New 'adviser' to Ayatollah Ali Khameini threatens Israel

On Sunday night, DEBKA broke a story that claimed that the head of the Iranian Revolutionary Guards, General Rahim Safavi, had been relieved of his duties and 'kicked upstairs' to become 'special security adviser' to Khameini, the 'Supreme Ruler.' The report has since been confirmed by other sources.

Tonight, Arash Kamangir, an Iranian blogger in Canada, reports that Safavi has taken upon himself to lead the front row of threatening rhetoric in the Islamic Republic.
A few days ago he said, “There are 200,000 vulnerable American forces in the region and we have information about all their bases” [Persian]. Today, the Islamic Republic official newspaper quoted him saying “Washington can never predict Iran’s retaliation”. He stated, “In event of an American attack on Iran, they will have three problems. One, they have no idea how sever the retaliation will be. They can not predict how much vulnerable their 200,000 soldiers in the region are. Two, they have no idea what will happen to Israel. Three, they have no idea what will have happen to the flow of oil.” [Persian]
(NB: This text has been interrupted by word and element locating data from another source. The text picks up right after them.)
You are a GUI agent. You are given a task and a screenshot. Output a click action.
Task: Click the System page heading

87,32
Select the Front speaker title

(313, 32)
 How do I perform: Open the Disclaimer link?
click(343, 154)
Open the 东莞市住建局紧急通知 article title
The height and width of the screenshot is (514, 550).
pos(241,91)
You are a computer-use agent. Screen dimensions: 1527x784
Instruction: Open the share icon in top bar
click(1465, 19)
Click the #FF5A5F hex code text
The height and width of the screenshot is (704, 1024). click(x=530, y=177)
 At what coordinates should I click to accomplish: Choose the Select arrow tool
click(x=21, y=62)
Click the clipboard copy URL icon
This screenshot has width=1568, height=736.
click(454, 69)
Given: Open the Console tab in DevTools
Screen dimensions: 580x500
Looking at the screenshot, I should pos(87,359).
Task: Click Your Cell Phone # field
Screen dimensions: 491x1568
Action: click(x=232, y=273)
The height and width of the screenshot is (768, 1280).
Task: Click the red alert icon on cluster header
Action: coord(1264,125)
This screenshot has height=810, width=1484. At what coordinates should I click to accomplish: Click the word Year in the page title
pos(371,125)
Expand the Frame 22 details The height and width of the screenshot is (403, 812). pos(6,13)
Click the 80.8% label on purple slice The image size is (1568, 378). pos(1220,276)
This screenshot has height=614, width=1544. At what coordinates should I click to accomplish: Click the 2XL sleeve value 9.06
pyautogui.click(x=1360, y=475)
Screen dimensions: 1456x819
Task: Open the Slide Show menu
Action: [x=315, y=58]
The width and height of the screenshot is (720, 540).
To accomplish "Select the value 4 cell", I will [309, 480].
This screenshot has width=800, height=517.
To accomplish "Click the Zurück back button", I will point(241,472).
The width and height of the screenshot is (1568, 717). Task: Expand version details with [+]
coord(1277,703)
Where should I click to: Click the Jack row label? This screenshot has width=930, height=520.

I don't see these as real threats. First, I don't see Iran being able to hit American troops in Iraq. Those troops will be too well prepared for it. Second, the US may have 'no idea what will happen to Israel,' but I don't believe that the US is considering going after Iran's nuclear capability to save Israel, but rather because the US cannot tolerate a nuclear Iran. Thus US actions will not be dictated by what Iran's response against Israel might be. In that respect, we are certainly very much on our own. As to his third point, I don't think the US is concerned about the flow of oil either. Comparatively little Iranian oil is reaching the market, and the Saudis can sell oil through their Red Sea ports without passing through the Straits of Hormuz. While there may be a spike in the price of oil if the US cannot keep the Persian Gulf shipping lanes open (it may be able to), I don't see it as a fatal blow to the US economy.